Хождение в полицию было напрасным, жить было не на что.
Вера вернулась домой в полуобморочном состоянии. Сначала она попыталась себе внушить, что деньги из рюкзака были украдены тем, кто имел большую нужду, чем она, но самообману разум не провести! Когда бедственное положение семьи женщина осознала в полной мере, то без сил плюхнулась в единственное мягкое кресло, что стояло у печки буржуйки, и онемела.

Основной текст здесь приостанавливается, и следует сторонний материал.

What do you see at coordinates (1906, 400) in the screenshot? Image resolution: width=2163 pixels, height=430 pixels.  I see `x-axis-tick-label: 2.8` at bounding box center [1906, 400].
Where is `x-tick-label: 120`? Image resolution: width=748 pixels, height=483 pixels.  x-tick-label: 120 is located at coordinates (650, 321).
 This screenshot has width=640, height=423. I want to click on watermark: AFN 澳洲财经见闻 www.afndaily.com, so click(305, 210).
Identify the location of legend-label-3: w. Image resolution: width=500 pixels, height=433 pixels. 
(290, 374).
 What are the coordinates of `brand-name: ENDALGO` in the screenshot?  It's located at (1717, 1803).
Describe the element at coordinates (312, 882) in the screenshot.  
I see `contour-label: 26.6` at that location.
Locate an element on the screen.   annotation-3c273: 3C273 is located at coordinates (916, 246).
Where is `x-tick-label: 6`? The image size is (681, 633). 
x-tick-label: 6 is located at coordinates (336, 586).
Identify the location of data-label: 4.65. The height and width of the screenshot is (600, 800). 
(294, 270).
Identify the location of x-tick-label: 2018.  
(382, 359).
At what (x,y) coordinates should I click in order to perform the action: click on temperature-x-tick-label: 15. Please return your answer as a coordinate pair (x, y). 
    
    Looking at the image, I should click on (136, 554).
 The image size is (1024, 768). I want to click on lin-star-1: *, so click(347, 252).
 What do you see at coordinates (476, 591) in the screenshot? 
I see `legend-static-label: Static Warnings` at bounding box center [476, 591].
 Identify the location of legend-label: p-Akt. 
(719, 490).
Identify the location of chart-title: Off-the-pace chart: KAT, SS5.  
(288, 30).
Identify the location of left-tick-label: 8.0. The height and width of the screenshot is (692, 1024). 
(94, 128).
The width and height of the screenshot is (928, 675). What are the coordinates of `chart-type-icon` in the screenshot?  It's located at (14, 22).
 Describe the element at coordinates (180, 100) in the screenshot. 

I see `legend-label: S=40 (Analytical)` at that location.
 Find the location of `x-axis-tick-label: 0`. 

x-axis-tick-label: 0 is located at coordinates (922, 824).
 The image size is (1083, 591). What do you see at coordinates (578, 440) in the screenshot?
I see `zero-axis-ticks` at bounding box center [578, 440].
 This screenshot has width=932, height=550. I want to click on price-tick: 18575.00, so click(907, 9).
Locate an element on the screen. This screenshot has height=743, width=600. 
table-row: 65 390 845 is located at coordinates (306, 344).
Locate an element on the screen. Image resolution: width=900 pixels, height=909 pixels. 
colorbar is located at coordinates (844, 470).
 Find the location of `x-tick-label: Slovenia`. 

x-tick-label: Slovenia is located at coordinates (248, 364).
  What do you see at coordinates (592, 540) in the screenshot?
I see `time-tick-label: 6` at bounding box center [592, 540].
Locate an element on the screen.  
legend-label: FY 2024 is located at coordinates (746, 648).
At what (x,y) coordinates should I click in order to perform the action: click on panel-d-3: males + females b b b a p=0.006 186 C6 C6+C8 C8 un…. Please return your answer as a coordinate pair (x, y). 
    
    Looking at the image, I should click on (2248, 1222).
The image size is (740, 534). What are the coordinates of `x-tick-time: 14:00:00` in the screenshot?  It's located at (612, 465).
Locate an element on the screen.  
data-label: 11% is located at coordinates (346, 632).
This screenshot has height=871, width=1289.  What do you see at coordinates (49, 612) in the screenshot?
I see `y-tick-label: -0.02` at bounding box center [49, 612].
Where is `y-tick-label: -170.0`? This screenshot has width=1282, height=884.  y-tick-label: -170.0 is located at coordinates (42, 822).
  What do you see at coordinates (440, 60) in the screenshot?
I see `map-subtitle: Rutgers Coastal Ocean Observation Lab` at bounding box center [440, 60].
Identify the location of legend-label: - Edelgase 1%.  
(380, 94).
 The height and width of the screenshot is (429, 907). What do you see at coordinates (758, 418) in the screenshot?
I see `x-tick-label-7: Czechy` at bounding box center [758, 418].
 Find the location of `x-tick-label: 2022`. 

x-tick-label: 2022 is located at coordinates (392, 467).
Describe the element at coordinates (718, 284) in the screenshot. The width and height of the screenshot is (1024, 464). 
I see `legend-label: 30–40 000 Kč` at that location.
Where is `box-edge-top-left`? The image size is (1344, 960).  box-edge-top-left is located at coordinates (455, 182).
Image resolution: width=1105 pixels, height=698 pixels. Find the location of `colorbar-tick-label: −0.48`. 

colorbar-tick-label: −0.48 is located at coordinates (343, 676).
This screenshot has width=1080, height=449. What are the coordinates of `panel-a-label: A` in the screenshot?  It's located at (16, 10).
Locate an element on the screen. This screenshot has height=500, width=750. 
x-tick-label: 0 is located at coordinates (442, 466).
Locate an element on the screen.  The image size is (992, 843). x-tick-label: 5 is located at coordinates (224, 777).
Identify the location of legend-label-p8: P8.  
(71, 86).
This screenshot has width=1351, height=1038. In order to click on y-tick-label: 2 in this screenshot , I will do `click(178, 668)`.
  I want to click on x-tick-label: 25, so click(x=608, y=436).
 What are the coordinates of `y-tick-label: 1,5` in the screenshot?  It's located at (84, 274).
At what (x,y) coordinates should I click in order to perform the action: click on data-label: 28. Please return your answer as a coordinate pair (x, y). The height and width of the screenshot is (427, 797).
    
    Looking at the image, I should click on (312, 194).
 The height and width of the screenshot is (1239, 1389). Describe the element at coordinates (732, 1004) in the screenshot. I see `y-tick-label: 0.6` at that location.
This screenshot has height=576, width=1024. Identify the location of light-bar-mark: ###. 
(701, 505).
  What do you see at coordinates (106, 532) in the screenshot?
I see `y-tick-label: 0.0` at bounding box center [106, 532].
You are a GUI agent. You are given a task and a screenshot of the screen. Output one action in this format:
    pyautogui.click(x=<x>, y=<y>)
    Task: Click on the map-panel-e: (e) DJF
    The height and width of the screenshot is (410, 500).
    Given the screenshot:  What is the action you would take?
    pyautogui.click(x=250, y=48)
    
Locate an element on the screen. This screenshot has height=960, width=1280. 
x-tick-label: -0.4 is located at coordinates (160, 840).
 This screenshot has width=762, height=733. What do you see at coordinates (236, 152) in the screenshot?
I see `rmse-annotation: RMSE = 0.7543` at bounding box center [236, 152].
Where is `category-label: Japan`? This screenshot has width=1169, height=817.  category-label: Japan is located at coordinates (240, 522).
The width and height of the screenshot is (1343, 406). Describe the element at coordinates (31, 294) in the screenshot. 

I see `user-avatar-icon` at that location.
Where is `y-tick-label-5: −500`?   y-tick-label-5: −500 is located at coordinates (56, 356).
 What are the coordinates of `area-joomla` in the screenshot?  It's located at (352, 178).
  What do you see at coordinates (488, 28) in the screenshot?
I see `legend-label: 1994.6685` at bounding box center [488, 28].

Дети как могли пытались её успокоить.
– Мама, не молчи. Мы и без денег справимся, нам не привыкать. Ты отдыхай, а мы пока уберёмся дома, – успокаивала маму Катя.
Потом из-за её плеча высунулась растрёпанная головка Танюши.
– Мама, хочешь я тебе стихи почитаю, тебе они нравятся, это Пушкин:
«Я к вам пишу – чего же боле?
Что я могу ещё сказать?
Теперь, я знаю, в вашей воле
Меня презреньем наказать.
Но вы, к моей несчастной доле
Хоть каплю жалости храня,
Вы…»
– Нет, это «ты» оставишь маму в покое, Пушкин сейчас нашей маме не поможет.